**Action item**. Transcribe the data underneath exactly. No images belong in your version.

**Materials provided**.
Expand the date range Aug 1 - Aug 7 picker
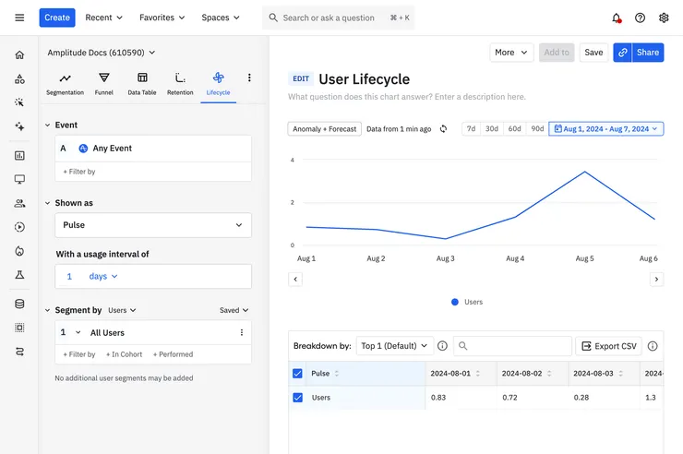This screenshot has height=454, width=683. click(x=606, y=129)
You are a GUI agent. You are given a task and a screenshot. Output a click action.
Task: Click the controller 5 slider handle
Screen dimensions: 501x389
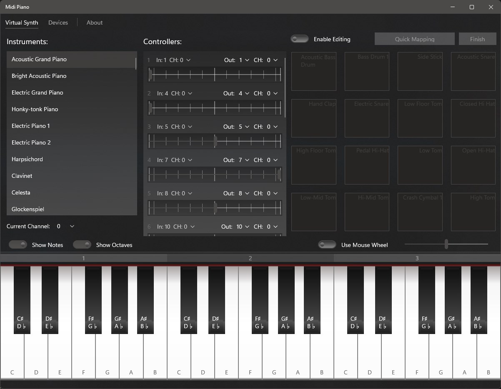coord(215,208)
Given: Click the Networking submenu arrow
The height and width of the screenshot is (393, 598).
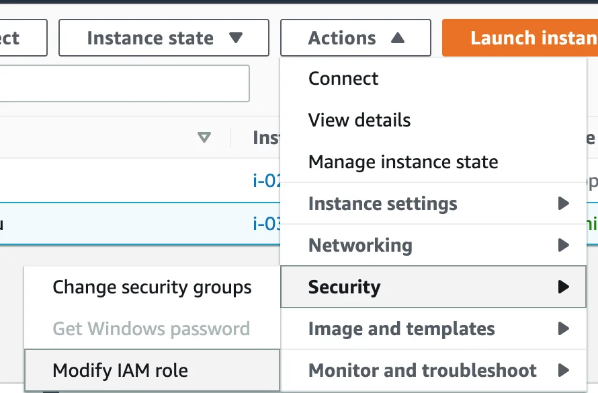Looking at the screenshot, I should coord(563,245).
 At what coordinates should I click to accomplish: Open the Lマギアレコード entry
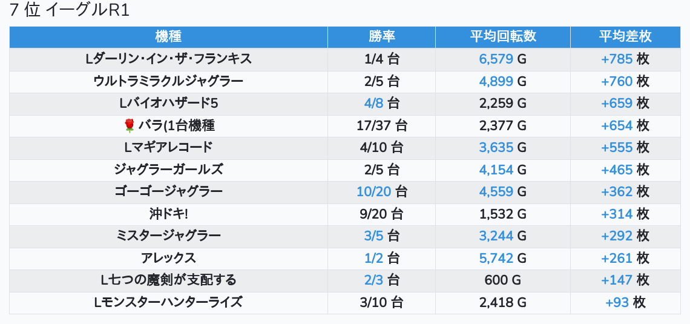click(x=168, y=148)
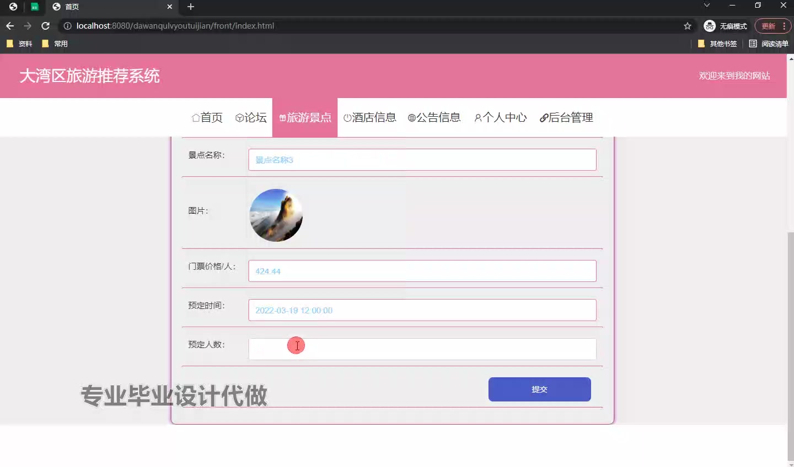This screenshot has width=794, height=467.
Task: Open the 论坛 forum section icon
Action: click(239, 117)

**Result of this task**.
Expand the date range Aug 1 - Aug 7 picker
This screenshot has height=454, width=683. click(x=606, y=129)
You are a GUI agent. You are given a task and a screenshot. Output a click action.
Task: Click the controller 5 slider handle
Screen dimensions: 501x389
coord(215,208)
Given: Click the Networking submenu arrow
The height and width of the screenshot is (393, 598).
Looking at the screenshot, I should coord(563,245).
 At what coordinates should I click to accomplish: Open the Lマギアレコード entry
click(x=168, y=148)
This screenshot has width=794, height=467.
Task: Open the 论坛 forum section icon
Action: click(239, 117)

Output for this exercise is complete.